Observability & Profiling¶

Updated: 2026-04-16 | Environment: OSC Pitzer, V100 (16 GB), CUDA 12.6, PyTorch 2.8, PyG 2.7

Architecture¶

Two stores: MLflow for run-level metadata + scalar metrics timeseries + device telemetry, OTel for spans + structured-log events. They share a Resource populated by SlurmResourceDetector and an identity-derived run_name that links rows across both.

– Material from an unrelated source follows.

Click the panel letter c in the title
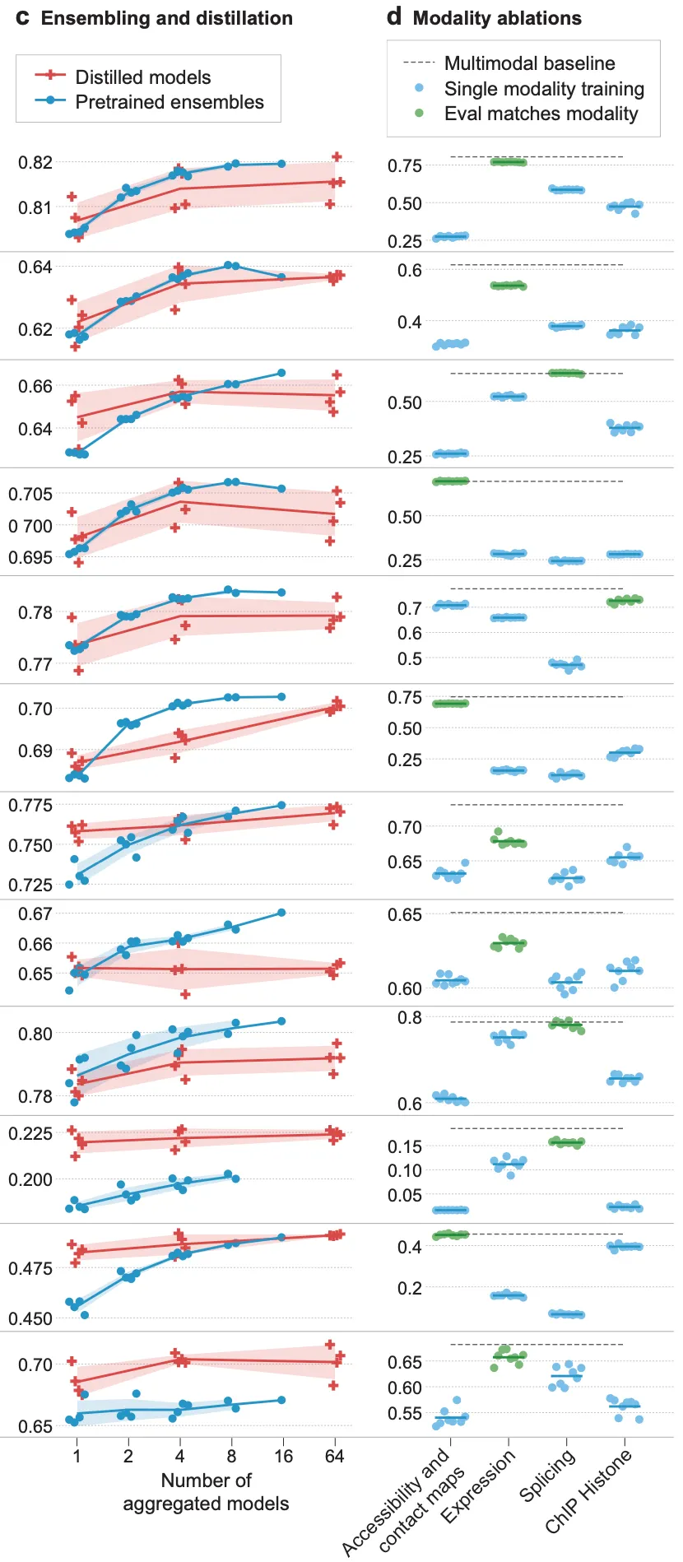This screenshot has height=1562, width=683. [x=22, y=18]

Phase A (process startup — graphids/_otel.py:init_providers, called from the Typer @app.callback() in graphids/cli/app.py): - TracerProvider + optional Wandb Weave OTLP exporter (gated on WANDB_API_KEY) - LoggerProvider -> ConsoleLogRecordExporter(out=stderr) + LoggingHandler bridges stdlib logging -> OTel - SlurmResourceDetector merges SLURM env vars into the shared Resource

Phase B (after run_dir is known — graphids/_otel.py:wire_file_exporters, called from cli/training.py::_prepare): - BatchSpanProcessor -> ConsoleSpanExporter(out=run_dir/traces.jsonl) — the training.fit span + structured-log events

Phase C (at fit-start — graphids/_mlflow.py::start_training_run, called from orchestrate/stage.py::train): - Opens MLflow run (SQLite backend at {lake_root}/mlflow.db), logs params/tags/cache_digest - Enables MLflow system-metrics sampler (background thread, 5s interval) — GPU util, VRAM, CPU, memory, disk, network - MLflowTrainingCallback appends per-epoch train_loss/val_loss/lr/early_stop.wait at step=epoch - At fit-end: peak VRAM + epochs_run + ckpt SHA256 tag, run closes with status FINISHED (or FAILED on exception)

Wired tooling¶

Layer	Tool	Where
Run metadata + scalar metrics	MLflow SQLite backend	`graphids/_mlflow.py`
Per-epoch metrics	`MLflowTrainingCallback`	`configs/_lib/defaults.libsonnet` callbacks.mlflow
Device telemetry (GPU/CPU/mem)	MLflow system-metrics sampler (psutil + nvidia-ml-py)	`_mlflow.start_training_run`
Structured logging	`_StructuredAdapter` -> `LoggingHandler`	`graphids/_otel.py`
Traces + log events (per-run)	`traces.jsonl` via `ConsoleSpanExporter`	`{run_dir}/traces.jsonl`
Wandb Weave (optional)	OTLP HTTP exporter to `trace.wandb.ai`	`graphids/_otel.py`, gated on `WANDB_API_KEY`
Op-level profiling	PyTorchProfiler (chrome traces)	`scripts/run --mode gpu --length short --command "python -m graphids profile"`
SLURM job accounting	sacct summary + log rotation	`_epilog.sh`
CUDA alloc config	`expandable_segments:True,garbage_collection_threshold:0.8`	`_preamble.sh`
Mixed precision	`precision: 16-mixed`	`configs/_lib/defaults.libsonnet`
Gradient checkpointing	`use_reentrant=False`	`_conv.py`

MLflowTrainingCallback (`graphids/core/mlflow_callback.py`)¶

Installed via defaults.libsonnet callbacks.mlflow. Run lifecycle is owned by _mlflow.start_training_run (called from stage.train before trainer.fit); this callback only writes into the active run.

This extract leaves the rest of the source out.